Assigned task
The records should be written out in full, with nothing altered.

Data
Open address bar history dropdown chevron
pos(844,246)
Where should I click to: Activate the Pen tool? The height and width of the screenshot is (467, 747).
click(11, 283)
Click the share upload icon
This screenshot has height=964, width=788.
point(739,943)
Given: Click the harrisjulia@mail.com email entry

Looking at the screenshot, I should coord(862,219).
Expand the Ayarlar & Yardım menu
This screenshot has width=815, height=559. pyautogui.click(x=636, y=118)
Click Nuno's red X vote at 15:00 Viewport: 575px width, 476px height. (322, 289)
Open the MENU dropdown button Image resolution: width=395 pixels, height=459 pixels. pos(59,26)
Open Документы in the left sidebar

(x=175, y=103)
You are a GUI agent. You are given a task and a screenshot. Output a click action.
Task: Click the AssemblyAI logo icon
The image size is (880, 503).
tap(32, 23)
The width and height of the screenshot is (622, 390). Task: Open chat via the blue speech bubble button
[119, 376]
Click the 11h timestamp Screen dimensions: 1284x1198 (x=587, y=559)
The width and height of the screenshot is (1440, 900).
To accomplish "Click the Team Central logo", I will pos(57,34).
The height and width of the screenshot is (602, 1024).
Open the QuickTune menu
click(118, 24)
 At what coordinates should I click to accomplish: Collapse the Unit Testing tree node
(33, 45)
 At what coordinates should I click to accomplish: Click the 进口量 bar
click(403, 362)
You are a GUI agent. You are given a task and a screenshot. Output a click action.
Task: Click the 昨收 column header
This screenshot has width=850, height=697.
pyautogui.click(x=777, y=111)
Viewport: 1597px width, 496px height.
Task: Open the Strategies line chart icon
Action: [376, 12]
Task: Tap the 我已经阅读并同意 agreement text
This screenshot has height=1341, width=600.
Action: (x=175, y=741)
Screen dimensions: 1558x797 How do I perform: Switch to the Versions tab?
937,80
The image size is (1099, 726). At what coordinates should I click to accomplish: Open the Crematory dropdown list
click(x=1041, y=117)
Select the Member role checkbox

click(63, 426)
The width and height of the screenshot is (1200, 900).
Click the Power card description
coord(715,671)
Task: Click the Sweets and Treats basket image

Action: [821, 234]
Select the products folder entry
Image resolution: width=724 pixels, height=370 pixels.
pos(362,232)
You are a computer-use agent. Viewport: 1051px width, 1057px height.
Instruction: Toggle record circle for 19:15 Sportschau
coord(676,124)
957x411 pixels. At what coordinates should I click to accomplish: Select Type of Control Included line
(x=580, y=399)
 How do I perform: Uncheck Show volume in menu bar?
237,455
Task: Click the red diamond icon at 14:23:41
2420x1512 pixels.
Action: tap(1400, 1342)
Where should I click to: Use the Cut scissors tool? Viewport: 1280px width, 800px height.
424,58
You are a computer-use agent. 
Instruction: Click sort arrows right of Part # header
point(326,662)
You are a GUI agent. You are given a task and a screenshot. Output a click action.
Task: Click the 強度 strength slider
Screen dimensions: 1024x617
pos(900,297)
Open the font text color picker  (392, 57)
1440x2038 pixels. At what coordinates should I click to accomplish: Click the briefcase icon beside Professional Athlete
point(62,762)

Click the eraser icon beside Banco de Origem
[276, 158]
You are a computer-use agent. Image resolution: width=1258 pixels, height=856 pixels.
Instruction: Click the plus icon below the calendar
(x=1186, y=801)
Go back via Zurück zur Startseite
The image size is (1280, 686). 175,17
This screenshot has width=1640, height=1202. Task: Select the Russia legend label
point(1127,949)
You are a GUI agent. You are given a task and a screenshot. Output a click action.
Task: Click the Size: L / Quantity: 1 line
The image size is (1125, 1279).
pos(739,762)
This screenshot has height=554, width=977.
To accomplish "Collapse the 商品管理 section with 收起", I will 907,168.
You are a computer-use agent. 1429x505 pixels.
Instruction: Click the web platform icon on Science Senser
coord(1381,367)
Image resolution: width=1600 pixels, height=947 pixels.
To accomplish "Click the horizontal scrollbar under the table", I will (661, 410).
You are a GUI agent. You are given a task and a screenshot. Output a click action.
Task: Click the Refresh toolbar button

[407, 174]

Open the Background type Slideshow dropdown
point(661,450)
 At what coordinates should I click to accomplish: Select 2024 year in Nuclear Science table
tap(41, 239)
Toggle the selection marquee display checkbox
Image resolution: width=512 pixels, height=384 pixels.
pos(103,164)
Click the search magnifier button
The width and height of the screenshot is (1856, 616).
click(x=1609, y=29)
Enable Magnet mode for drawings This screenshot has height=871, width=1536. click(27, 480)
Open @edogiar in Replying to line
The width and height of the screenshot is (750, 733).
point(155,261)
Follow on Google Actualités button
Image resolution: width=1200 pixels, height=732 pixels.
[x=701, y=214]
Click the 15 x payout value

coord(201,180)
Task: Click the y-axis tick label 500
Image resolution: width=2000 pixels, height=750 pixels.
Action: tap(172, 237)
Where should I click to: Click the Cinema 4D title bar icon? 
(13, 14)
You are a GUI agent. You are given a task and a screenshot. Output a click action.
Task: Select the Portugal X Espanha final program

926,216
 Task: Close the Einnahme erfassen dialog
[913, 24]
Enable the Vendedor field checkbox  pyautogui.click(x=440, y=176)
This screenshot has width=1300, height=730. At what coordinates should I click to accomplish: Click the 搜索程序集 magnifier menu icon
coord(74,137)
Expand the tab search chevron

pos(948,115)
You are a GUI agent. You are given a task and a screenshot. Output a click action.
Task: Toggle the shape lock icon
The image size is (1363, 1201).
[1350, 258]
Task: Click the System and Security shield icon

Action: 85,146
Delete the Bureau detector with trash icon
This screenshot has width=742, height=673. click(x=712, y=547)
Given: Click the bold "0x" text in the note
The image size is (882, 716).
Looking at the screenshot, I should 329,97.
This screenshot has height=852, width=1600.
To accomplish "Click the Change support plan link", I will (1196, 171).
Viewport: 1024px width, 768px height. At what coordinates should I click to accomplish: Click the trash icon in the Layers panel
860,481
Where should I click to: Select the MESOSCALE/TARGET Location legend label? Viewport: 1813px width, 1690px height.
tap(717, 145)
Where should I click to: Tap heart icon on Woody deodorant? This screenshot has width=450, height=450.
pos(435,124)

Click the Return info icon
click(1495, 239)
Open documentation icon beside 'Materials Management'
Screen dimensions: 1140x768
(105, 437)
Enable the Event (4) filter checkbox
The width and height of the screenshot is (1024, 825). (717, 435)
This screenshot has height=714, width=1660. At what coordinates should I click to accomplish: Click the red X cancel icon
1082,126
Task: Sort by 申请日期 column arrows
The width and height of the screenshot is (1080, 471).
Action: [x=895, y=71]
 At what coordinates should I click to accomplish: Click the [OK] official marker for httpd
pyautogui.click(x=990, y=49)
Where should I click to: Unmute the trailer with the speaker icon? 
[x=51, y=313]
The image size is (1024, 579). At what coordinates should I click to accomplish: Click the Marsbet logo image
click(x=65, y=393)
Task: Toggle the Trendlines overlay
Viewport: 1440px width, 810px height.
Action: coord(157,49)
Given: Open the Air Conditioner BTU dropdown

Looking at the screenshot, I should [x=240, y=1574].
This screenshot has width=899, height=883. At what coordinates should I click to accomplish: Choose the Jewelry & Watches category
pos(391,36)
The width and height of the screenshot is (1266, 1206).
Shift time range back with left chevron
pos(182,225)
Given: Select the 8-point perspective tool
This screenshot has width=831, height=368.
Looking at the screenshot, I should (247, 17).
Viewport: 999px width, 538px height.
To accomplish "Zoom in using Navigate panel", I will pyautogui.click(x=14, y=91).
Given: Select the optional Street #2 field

Written answer
Open address bar history dropdown chevron
pos(844,246)
Where should I click to: Activate the Pen tool? The height and width of the screenshot is (467, 747).
click(11, 283)
Click the share upload icon
This screenshot has height=964, width=788.
point(739,943)
Given: Click the harrisjulia@mail.com email entry

Looking at the screenshot, I should coord(862,219).
Expand the Ayarlar & Yardım menu
This screenshot has width=815, height=559. pyautogui.click(x=636, y=118)
Click Nuno's red X vote at 15:00 Viewport: 575px width, 476px height. (322, 289)
Open the MENU dropdown button Image resolution: width=395 pixels, height=459 pixels. pos(59,26)
Open Документы in the left sidebar

(x=175, y=103)
You are a GUI agent. You are given a task and a screenshot. Output a click action.
Task: Click the AssemblyAI logo icon
The image size is (880, 503).
tap(32, 23)
The width and height of the screenshot is (622, 390). Task: Open chat via the blue speech bubble button
[119, 376]
Click the 11h timestamp Screen dimensions: 1284x1198 (x=587, y=559)
The width and height of the screenshot is (1440, 900).
To accomplish "Click the Team Central logo", I will pos(57,34).
The height and width of the screenshot is (602, 1024).
Open the QuickTune menu
click(118, 24)
 At what coordinates should I click to accomplish: Collapse the Unit Testing tree node
(33, 45)
 At what coordinates should I click to accomplish: Click the 进口量 bar
click(403, 362)
You are a GUI agent. You are given a task and a screenshot. Output a click action.
Task: Click the 昨收 column header
This screenshot has width=850, height=697.
pyautogui.click(x=777, y=111)
Viewport: 1597px width, 496px height.
Task: Open the Strategies line chart icon
Action: [376, 12]
Task: Tap the 我已经阅读并同意 agreement text
This screenshot has height=1341, width=600.
Action: (x=175, y=741)
Screen dimensions: 1558x797 How do I perform: Switch to the Versions tab?
937,80
The image size is (1099, 726). At what coordinates should I click to accomplish: Open the Crematory dropdown list
click(x=1041, y=117)
Select the Member role checkbox

click(63, 426)
The width and height of the screenshot is (1200, 900).
Click the Power card description
coord(715,671)
Task: Click the Sweets and Treats basket image

Action: [821, 234]
Select the products folder entry
Image resolution: width=724 pixels, height=370 pixels.
pos(362,232)
You are a computer-use agent. Viewport: 1051px width, 1057px height.
Instruction: Toggle record circle for 19:15 Sportschau
coord(676,124)
957x411 pixels. At what coordinates should I click to accomplish: Select Type of Control Included line
(x=580, y=399)
 How do I perform: Uncheck Show volume in menu bar?
237,455
Task: Click the red diamond icon at 14:23:41
2420x1512 pixels.
Action: tap(1400, 1342)
Where should I click to: Use the Cut scissors tool? Viewport: 1280px width, 800px height.
424,58
You are a computer-use agent. 
Instruction: Click sort arrows right of Part # header
point(326,662)
You are a GUI agent. You are given a task and a screenshot. Output a click action.
Task: Click the 強度 strength slider
Screen dimensions: 1024x617
pos(900,297)
Open the font text color picker  (392, 57)
1440x2038 pixels. At what coordinates should I click to accomplish: Click the briefcase icon beside Professional Athlete
point(62,762)

Click the eraser icon beside Banco de Origem
[276, 158]
You are a computer-use agent. Image resolution: width=1258 pixels, height=856 pixels.
Instruction: Click the plus icon below the calendar
(x=1186, y=801)
Go back via Zurück zur Startseite
The image size is (1280, 686). 175,17
This screenshot has width=1640, height=1202. Task: Select the Russia legend label
point(1127,949)
You are a GUI agent. You are given a task and a screenshot. Output a click action.
Task: Click the Size: L / Quantity: 1 line
The image size is (1125, 1279).
pos(739,762)
This screenshot has height=554, width=977.
To accomplish "Collapse the 商品管理 section with 收起", I will 907,168.
You are a computer-use agent. 1429x505 pixels.
Instruction: Click the web platform icon on Science Senser
coord(1381,367)
Image resolution: width=1600 pixels, height=947 pixels.
To accomplish "Click the horizontal scrollbar under the table", I will (661, 410).
You are a GUI agent. You are given a task and a screenshot. Output a click action.
Task: Click the Refresh toolbar button

[407, 174]

Open the Background type Slideshow dropdown
point(661,450)
 At what coordinates should I click to accomplish: Select 2024 year in Nuclear Science table
tap(41, 239)
Toggle the selection marquee display checkbox
Image resolution: width=512 pixels, height=384 pixels.
pos(103,164)
Click the search magnifier button
The width and height of the screenshot is (1856, 616).
click(x=1609, y=29)
Enable Magnet mode for drawings This screenshot has height=871, width=1536. click(27, 480)
Open @edogiar in Replying to line
The width and height of the screenshot is (750, 733).
point(155,261)
Follow on Google Actualités button
Image resolution: width=1200 pixels, height=732 pixels.
[x=701, y=214]
Click the 15 x payout value

coord(201,180)
Task: Click the y-axis tick label 500
Image resolution: width=2000 pixels, height=750 pixels.
Action: tap(172, 237)
Where should I click to: Click the Cinema 4D title bar icon? 
(13, 14)
You are a GUI agent. You are given a task and a screenshot. Output a click action.
Task: Select the Portugal X Espanha final program

926,216
 Task: Close the Einnahme erfassen dialog
[913, 24]
Enable the Vendedor field checkbox  pyautogui.click(x=440, y=176)
This screenshot has width=1300, height=730. At what coordinates should I click to accomplish: Click the 搜索程序集 magnifier menu icon
coord(74,137)
Expand the tab search chevron

pos(948,115)
You are a GUI agent. You are given a task and a screenshot. Output a click action.
Task: Toggle the shape lock icon
The image size is (1363, 1201).
[1350, 258]
Task: Click the System and Security shield icon

Action: 85,146
Delete the Bureau detector with trash icon
This screenshot has width=742, height=673. click(x=712, y=547)
Given: Click the bold "0x" text in the note
The image size is (882, 716).
Looking at the screenshot, I should 329,97.
This screenshot has height=852, width=1600.
To accomplish "Click the Change support plan link", I will (1196, 171).
Viewport: 1024px width, 768px height. At what coordinates should I click to accomplish: Click the trash icon in the Layers panel
860,481
Where should I click to: Select the MESOSCALE/TARGET Location legend label? Viewport: 1813px width, 1690px height.
tap(717, 145)
Where should I click to: Tap heart icon on Woody deodorant? This screenshot has width=450, height=450.
pos(435,124)

Click the Return info icon
click(1495, 239)
Open documentation icon beside 'Materials Management'
Screen dimensions: 1140x768
(105, 437)
Enable the Event (4) filter checkbox
The width and height of the screenshot is (1024, 825). (717, 435)
This screenshot has height=714, width=1660. At what coordinates should I click to accomplish: Click the red X cancel icon
1082,126
Task: Sort by 申请日期 column arrows
The width and height of the screenshot is (1080, 471).
Action: [x=895, y=71]
 At what coordinates should I click to accomplish: Click the [OK] official marker for httpd
pyautogui.click(x=990, y=49)
Where should I click to: Unmute the trailer with the speaker icon? 
[x=51, y=313]
The image size is (1024, 579). At what coordinates should I click to accomplish: Click the Marsbet logo image
click(x=65, y=393)
Task: Toggle the Trendlines overlay
Viewport: 1440px width, 810px height.
Action: coord(157,49)
Given: Open the Air Conditioner BTU dropdown

Looking at the screenshot, I should [x=240, y=1574].
This screenshot has width=899, height=883. At what coordinates should I click to accomplish: Choose the Jewelry & Watches category
pos(391,36)
The width and height of the screenshot is (1266, 1206).
Shift time range back with left chevron
pos(182,225)
Given: Select the 8-point perspective tool
This screenshot has width=831, height=368.
Looking at the screenshot, I should (247, 17).
Viewport: 999px width, 538px height.
To accomplish "Zoom in using Navigate panel", I will pyautogui.click(x=14, y=91).
Given: Select the optional Street #2 field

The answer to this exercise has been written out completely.